Columns

Lavendel

Met negen andere vrouwen onderga ik een innerlijke beeldenreis met geuren. We staan bij een sinaasappelboom, lopen door een fantasielandschap en belanden in Australië, waar een vleug eucalyptus door onze neusgaten zweeft. Even later worden we teruggetoverd in het hier en nu: vrijdagavond, in een yogastudio aan de Spittaalstraat.

Loom rolt iedereen onder begeleiding van de reisleider annex etherische-oliën-specialist Hanneke op een zij. ‘Tijdens de volgende inademing kom je langzaam omhoog,’ klinkt het. Ik voel de stroperige neiging om te blijven liggen, meen in de slow motion-bewegingen van medereizigers hetzelfde te herkennen.

Uiteindelijk zitten we allemaal weer rechtop, na een avond vol informatie, oefeningen, vragen, antwoorden, meer vragen, meer antwoorden en dus die diep ontspannende reis, begeleid door geuren. ‘Nu zou ik wensen dat mijn bed hier staat,’ zegt mijn buurvrouw zachtjes. Ze plaatst beide handen naast haar yogamat om aan te geven hoe dichtbij ze dromenland in zou willen rollen. Ik ben het met haar eens: in deze staat zou je niets meer willen doen dan je over te geven aan een tomeloze slaperigheid en leegte.

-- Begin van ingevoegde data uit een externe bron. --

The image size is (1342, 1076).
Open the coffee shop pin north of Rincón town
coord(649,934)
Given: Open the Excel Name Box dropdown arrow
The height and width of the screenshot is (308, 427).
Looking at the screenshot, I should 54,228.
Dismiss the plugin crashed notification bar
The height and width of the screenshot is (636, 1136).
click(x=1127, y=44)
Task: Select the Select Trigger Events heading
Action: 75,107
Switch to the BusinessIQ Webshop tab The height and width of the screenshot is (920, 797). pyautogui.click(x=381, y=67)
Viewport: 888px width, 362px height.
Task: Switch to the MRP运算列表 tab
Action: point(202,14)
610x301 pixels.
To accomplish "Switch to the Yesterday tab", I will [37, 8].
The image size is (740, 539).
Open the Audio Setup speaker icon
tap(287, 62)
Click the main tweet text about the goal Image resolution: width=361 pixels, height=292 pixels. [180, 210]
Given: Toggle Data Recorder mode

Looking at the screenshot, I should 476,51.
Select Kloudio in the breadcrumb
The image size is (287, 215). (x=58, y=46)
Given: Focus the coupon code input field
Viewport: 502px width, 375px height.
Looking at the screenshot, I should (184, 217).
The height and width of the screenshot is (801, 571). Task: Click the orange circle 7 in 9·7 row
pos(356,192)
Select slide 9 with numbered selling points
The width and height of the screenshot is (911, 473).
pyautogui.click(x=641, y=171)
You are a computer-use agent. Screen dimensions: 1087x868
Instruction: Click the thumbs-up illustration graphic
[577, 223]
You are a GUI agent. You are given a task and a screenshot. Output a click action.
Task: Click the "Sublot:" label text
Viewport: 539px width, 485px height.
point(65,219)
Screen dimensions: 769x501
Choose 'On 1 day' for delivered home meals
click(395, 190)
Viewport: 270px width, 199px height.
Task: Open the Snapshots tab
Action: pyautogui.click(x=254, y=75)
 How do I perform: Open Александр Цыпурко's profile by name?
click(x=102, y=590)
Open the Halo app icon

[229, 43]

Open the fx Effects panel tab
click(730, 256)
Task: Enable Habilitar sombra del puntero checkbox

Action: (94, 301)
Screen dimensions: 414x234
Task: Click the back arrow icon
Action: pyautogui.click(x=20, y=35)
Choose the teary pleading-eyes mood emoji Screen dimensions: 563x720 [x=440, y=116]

In plaats daarvan begint het tupperware gedeelte van de party: de besproken oliën en synergiën blijken te koop, evenals een lichaamscrème die in een beperkte oplage verschijnt. Maar het geeft niet. Tupperware verschaft niet die diepe tevredenheid als de geur van bergamot (troost), of die van lavendel (ontspanning). Althans, niet aan mij. Daarom zwicht ook ondergetekende voor de aanschaf van een paar flesjes.

De frisse buitenlucht maakt klaarwakker. Het is even na half elf, en stil op straat. Ik denk opeens weer aan het sms-bericht dat onlangs in mijn telefoon verscheen. ‘Help de politie de moord op Betty Szabó (19) op te lossen. Ze werd in 2009 vermoord op de Wallen. Vanavond in Opsporing Verzocht.’

Omdat ik op het tijdstip van de moord waarschijnlijk relatief dichtbij was, had ik zo’n sms ontvangen van de politie, met twaalfenhalfduizend anderen. Hoe kwamen ze aan mijn nummer? Het voelde onbestemd. Het bericht werkte niet alleen als een tijdmachien – opeens fietste ik weer door Amsterdam, waar ik destijds woonde –, het maakte me ook enorm bewust van onze gecontroleerde samenleving, toen én nu.

De Hongaarse Betty Szabó vertrok naar Nederland toen ze zeventien was. Ze probeerde aan de armoede te ontsnappen, dacht een gouden toekomst tegemoet te gaan. In plaats daarvan belandde ze in Amsterdam achter een raam in de rosse buurt. Tijdens haar werk werd ze vermoord. De zaak is nooit opgelost en inmiddels een ‘cold case’. De destijds verantwoordelijke inspecteur heropende hem. ‘Om de dader, de veroorzaker van dit brute geweld te vinden,’ zei hij op televisie. Met een levensgrote 3D-visualisatie van het slachtoffer op de Wallen hoopt de politie mensen te bereiken die informatie kunnen geven. Het komt op mij enigszins sensatiebelust over, ik hoop dat het werkt.

Thuis inmiddels. Ik vertel mijn huisgenoten over de werking van pepermuntolie en geurverspreiders, over yogahoudingen en slaapaanvallen. We wandelen nog even met de hond en gaan naar bed.

Het politiebericht is naar de achtergrond verdrongen, de lavendelolie doet zijn werk.